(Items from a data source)
• • • •
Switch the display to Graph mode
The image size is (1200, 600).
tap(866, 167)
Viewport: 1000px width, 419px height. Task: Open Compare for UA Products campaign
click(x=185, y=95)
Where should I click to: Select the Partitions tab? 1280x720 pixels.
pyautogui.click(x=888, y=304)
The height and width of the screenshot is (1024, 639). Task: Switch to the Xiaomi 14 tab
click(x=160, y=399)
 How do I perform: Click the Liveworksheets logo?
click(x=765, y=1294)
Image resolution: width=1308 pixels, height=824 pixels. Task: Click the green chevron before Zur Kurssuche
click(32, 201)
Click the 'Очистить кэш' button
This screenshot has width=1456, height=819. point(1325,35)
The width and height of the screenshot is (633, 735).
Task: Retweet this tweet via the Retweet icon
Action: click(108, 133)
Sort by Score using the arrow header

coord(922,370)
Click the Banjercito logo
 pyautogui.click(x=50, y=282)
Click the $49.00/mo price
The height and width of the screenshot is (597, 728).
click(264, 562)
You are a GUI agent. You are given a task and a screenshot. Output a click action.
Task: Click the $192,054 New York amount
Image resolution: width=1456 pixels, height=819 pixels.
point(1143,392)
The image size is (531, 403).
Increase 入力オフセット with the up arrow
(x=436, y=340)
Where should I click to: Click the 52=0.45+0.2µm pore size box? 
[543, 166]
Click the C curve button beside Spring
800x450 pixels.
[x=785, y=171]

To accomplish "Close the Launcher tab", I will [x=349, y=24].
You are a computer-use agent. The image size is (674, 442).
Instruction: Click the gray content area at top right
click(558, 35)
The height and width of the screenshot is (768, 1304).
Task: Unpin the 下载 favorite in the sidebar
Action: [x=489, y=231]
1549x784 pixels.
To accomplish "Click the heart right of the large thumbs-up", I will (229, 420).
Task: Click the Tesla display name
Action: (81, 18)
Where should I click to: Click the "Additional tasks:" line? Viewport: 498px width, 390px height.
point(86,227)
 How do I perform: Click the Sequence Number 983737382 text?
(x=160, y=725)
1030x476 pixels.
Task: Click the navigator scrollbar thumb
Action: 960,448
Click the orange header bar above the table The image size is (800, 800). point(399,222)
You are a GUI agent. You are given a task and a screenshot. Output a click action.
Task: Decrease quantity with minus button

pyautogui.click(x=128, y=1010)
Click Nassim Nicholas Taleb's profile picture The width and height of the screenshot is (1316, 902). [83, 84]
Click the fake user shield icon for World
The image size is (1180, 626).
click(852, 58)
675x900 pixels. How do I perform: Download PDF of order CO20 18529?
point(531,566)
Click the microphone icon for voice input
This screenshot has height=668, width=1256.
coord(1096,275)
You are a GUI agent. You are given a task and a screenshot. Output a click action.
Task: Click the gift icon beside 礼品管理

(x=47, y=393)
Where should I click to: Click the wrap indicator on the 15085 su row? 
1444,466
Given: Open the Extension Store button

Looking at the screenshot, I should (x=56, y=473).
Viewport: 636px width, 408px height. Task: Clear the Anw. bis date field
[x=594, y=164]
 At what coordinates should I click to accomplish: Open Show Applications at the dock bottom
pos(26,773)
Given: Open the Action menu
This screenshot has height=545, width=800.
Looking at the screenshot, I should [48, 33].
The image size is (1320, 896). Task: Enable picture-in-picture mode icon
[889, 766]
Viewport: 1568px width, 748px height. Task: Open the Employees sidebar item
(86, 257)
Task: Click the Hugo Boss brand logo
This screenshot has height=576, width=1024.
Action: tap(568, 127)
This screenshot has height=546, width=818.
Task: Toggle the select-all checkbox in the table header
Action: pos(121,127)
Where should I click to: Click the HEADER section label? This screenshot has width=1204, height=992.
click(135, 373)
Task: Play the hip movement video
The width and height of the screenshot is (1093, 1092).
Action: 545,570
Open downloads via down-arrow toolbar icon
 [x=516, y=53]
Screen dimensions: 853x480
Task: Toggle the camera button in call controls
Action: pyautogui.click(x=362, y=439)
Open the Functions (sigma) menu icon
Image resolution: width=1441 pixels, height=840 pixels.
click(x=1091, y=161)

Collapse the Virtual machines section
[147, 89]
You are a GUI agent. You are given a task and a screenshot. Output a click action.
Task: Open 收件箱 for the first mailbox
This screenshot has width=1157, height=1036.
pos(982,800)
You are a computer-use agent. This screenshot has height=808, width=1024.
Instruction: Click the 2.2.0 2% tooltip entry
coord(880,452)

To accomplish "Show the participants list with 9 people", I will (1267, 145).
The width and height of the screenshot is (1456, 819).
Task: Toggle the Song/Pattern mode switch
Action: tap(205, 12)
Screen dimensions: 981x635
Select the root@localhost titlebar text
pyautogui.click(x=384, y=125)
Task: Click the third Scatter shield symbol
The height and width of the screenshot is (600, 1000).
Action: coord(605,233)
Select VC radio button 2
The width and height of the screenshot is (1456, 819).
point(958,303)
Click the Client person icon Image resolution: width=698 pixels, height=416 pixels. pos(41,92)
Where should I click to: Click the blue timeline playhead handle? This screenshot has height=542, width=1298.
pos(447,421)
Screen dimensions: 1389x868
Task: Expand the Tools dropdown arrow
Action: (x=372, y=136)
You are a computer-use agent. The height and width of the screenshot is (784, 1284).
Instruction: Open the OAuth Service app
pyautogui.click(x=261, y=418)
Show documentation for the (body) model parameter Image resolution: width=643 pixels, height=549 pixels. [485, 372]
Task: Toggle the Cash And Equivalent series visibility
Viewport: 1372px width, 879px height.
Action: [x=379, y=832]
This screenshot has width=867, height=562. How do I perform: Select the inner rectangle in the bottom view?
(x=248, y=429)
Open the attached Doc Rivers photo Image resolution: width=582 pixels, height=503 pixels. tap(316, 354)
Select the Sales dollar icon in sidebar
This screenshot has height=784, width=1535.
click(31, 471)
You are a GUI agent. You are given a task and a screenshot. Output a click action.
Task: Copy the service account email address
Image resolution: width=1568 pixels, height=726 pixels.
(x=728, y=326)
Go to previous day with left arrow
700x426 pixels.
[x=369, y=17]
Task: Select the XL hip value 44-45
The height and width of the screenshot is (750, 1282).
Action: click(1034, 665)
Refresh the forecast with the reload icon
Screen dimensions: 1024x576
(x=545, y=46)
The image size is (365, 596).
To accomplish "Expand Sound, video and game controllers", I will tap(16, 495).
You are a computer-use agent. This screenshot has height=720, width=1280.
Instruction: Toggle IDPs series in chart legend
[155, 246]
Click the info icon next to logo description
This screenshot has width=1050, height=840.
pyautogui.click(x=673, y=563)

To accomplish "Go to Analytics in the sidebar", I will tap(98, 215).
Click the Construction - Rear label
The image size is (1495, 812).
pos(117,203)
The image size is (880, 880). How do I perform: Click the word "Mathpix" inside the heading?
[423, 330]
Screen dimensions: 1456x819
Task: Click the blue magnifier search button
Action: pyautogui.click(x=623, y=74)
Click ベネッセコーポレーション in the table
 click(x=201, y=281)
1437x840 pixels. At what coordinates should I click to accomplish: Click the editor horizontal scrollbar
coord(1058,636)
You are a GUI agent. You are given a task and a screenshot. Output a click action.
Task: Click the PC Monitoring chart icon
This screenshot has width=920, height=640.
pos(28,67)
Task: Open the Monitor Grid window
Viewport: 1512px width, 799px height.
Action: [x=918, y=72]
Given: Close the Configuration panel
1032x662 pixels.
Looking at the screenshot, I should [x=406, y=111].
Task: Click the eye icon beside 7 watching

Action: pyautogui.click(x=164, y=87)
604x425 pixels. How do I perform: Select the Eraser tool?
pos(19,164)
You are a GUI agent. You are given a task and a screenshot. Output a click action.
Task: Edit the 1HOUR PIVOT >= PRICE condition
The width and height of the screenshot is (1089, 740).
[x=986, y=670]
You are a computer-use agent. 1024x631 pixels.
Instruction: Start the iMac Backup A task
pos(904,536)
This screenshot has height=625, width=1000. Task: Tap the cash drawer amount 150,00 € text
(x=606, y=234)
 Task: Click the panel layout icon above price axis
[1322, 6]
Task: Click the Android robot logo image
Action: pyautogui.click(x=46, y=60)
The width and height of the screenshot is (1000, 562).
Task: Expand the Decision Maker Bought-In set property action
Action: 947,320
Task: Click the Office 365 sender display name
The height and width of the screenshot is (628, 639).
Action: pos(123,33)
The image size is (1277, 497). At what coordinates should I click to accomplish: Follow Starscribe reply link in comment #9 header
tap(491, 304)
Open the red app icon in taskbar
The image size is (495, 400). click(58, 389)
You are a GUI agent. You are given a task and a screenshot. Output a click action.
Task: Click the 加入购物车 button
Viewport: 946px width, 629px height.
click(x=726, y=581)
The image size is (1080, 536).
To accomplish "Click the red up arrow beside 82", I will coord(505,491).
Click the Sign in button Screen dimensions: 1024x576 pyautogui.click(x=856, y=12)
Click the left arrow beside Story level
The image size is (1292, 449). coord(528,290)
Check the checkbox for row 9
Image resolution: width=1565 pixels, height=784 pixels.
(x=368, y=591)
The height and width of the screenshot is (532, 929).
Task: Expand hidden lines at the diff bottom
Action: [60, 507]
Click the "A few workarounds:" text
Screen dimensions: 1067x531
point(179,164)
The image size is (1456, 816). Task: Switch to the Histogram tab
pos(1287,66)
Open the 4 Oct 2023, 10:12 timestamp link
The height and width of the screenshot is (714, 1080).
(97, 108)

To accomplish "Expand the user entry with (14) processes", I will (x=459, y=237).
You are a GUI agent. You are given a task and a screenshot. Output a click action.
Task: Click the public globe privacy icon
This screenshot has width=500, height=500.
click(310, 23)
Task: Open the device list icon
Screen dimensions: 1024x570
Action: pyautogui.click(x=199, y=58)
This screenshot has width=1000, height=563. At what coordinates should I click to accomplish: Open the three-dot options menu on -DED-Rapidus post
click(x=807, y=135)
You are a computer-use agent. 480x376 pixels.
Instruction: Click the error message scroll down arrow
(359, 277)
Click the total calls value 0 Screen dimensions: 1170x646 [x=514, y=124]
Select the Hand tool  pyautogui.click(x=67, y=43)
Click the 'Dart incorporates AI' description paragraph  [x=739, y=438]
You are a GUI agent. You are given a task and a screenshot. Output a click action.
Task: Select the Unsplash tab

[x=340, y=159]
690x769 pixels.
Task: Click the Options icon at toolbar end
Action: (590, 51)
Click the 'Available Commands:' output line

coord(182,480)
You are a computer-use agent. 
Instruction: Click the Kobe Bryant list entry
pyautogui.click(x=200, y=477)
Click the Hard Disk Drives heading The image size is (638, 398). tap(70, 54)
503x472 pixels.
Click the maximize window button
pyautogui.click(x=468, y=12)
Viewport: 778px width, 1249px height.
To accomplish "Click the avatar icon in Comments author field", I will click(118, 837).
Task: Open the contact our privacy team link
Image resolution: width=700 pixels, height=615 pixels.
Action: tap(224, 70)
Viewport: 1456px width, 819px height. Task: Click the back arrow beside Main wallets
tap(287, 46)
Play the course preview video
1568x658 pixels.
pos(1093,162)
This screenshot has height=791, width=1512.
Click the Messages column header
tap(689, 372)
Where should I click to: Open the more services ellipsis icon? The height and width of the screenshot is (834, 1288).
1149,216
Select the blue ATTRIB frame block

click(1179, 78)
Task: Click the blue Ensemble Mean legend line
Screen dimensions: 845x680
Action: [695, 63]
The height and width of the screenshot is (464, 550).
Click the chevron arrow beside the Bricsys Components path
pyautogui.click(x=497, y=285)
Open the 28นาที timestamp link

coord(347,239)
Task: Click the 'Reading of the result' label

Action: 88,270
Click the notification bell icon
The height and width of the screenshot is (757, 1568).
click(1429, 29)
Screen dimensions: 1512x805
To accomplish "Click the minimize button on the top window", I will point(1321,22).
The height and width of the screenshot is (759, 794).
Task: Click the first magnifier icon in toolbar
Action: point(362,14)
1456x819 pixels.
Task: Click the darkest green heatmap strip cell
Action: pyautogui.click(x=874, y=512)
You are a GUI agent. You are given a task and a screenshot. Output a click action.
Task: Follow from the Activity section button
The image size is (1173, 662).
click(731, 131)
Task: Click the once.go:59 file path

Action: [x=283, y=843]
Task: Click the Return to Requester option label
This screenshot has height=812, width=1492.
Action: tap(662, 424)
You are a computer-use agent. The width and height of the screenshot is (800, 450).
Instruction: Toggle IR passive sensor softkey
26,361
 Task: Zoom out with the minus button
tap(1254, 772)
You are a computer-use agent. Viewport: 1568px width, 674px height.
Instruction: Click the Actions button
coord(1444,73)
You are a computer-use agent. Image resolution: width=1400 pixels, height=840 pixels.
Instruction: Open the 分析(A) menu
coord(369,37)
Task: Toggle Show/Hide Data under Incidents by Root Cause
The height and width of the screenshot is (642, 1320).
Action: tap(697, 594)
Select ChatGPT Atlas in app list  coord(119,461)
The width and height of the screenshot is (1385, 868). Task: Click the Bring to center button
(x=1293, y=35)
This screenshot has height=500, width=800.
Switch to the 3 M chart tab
• • • •
● Exercise objective
Quote the rows starting at the line containing "Where should I click to: Click the 52=0.45+0.2µm" and ending with the line containing "will [x=349, y=24].", both lines included, word for word.

● Solution to the problem
Where should I click to: Click the 52=0.45+0.2µm pore size box? 
[543, 166]
Click the C curve button beside Spring
800x450 pixels.
[x=785, y=171]

To accomplish "Close the Launcher tab", I will [x=349, y=24].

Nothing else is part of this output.